Claw-SWE-Bench fixes the experiment
Claw-SWE-Bench proposes a controlled evaluation stack that separates fixed experimental conditions from the replaceable harness under test. The fixed base includes the task set, prompt template, execution container, per-instance runtime budget, workspace contract, patch extraction procedure, prediction format, and upstream SWE-bench evaluator. Different claws enter through a shared adapter protocol that maps each harness’s native lifecycle into the required repository-editing and patch-prediction process. This design turns the harness from an incidental implementation detail into an experimental variable, allowing comparisons where the model, tasks, and scoring pipeline can be held constant. The result is a benchmark for evaluating not only whether an LLM can solve coding tasks, but also whether the surrounding agent harness enables reliable autonomous software repair under the SWE-bench contract.

What is in the benchmark?
The full Claw-SWE-Bench workload contains 350 real GitHub issue-resolution instances across 8 programming languages and 43 repositories. The instances are drawn from SWE-bench-Multilingual and SWE-bench-Verified-Mini, with future-commit cleanup applied to avoid evaluation leakage from commits that should not be available at the task’s base state. Each task follows the repository-level SWE-bench setup: a problem statement, target repository, and base commit define the input, and success is determined by applying the generated patch inside the Docker evaluation environment and running the relevant tests. This multilingual composition broadens the evaluation beyond a single-language setting while keeping the scoring mechanism aligned with established SWE-bench practice. By using real GitHub issues rather than synthetic snippets, the benchmark targets practical agent behavior such as reading project context, editing files, and producing patches that survive repository tests.

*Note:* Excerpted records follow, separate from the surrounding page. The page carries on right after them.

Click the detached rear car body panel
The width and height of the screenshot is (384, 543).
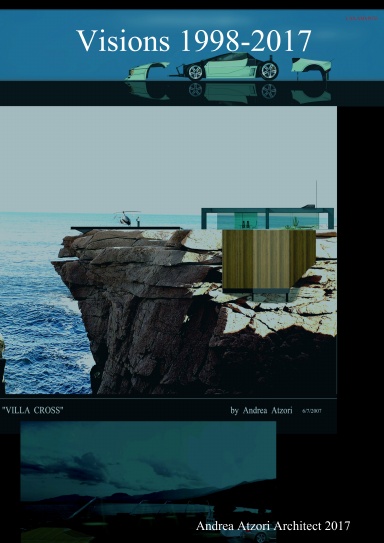[311, 67]
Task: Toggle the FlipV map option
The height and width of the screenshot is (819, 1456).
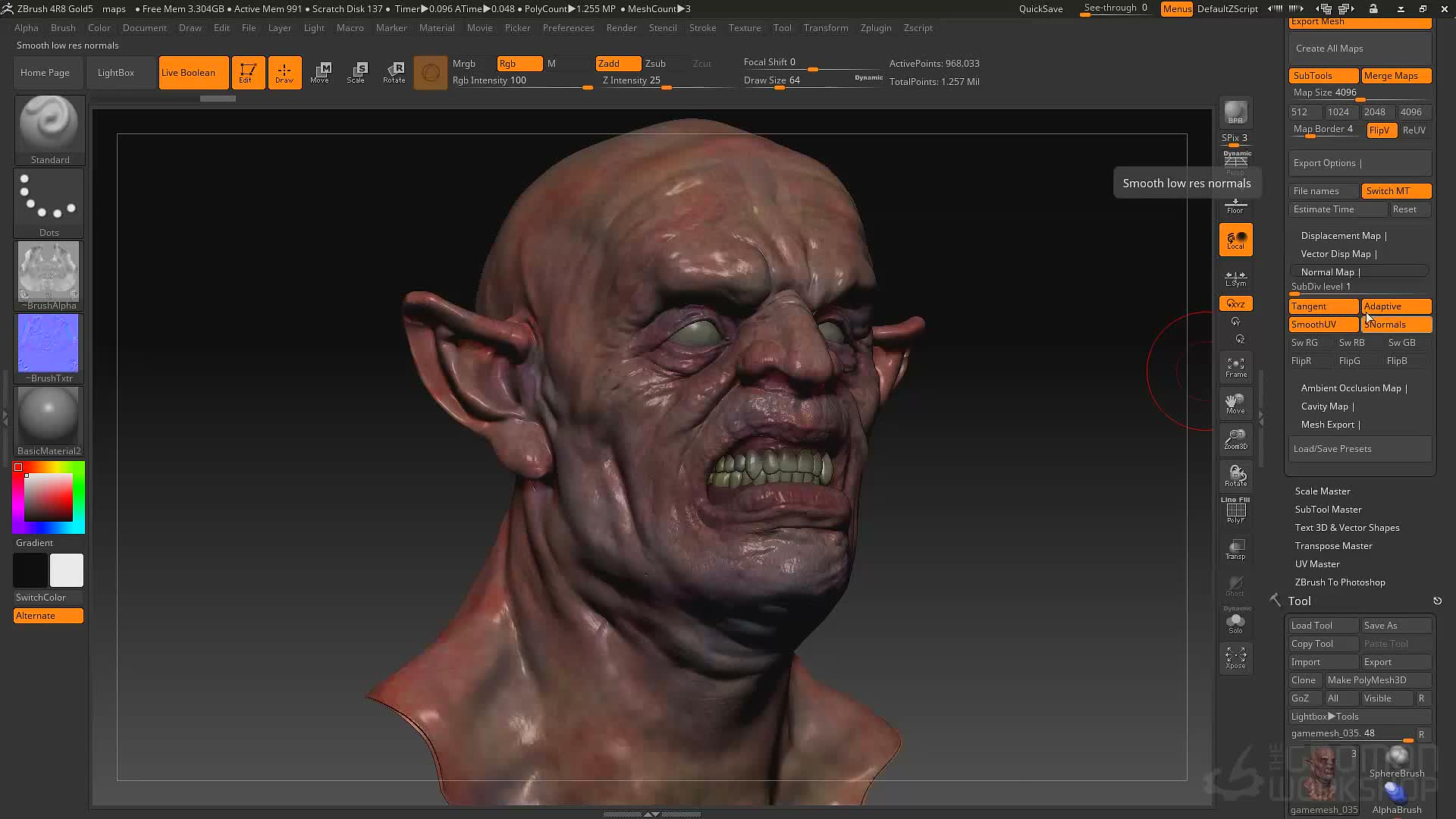Action: click(x=1381, y=130)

Accuracy is not the whole story
A central claim of the paper is that accuracy alone is an incomplete measure of coding-agent quality. Autonomous coding systems repeatedly call models, inspect files, issue commands, run tests, and maintain session state, so two systems with similar Pass@1 can impose very different API costs, wall-clock durations, token usage patterns, and interaction lengths. Claw-SWE-Bench therefore reports total API cost, average wall-clock duration, cache hit rate, and Pass@1 under a fixed outer budget. The paper uses a resolve-rate–cost Pareto view over a five-claw by two-model sweep to show that accuracy and cost do not move in lockstep. This makes cost-aware reporting part of the benchmark design rather than a secondary diagnostic, which matters for reproducible evaluation, regression testing, and participation by teams with limited compute budgets.

Main takeaway: the harness matters a lot
The experiments show that harness design materially changes SWE-style coding performance. With the same GLM 5.1 backbone, OpenClaw using a minimal direct-diff adapter reaches only 19.1% Pass@1, while the full adapter reaches 73.4%, demonstrating that adaptation is not a minor engineering detail but a major determinant of measured coding ability. Across an OpenClaw sweep over nine models, model choice changes Pass@1 by 29.4 percentage points, and across a five-claw by two-model sweep, harness choice changes Pass@1 by up to 27.4 percentage points under fixed models. The paper also releases Claw-SWE-Bench Lite, an 80-instance subset selected by a cost-aware, rank-aware procedure over 17 calibration columns to preserve resolve-rate parity, pairwise ranking stability, language coverage, and cost structure. Lite reduces evaluation cost while supporting faster adapter debugging, model screening, prompt iteration, and regression checks, while the full 350-instance benchmark remains the reference for comprehensive comparison.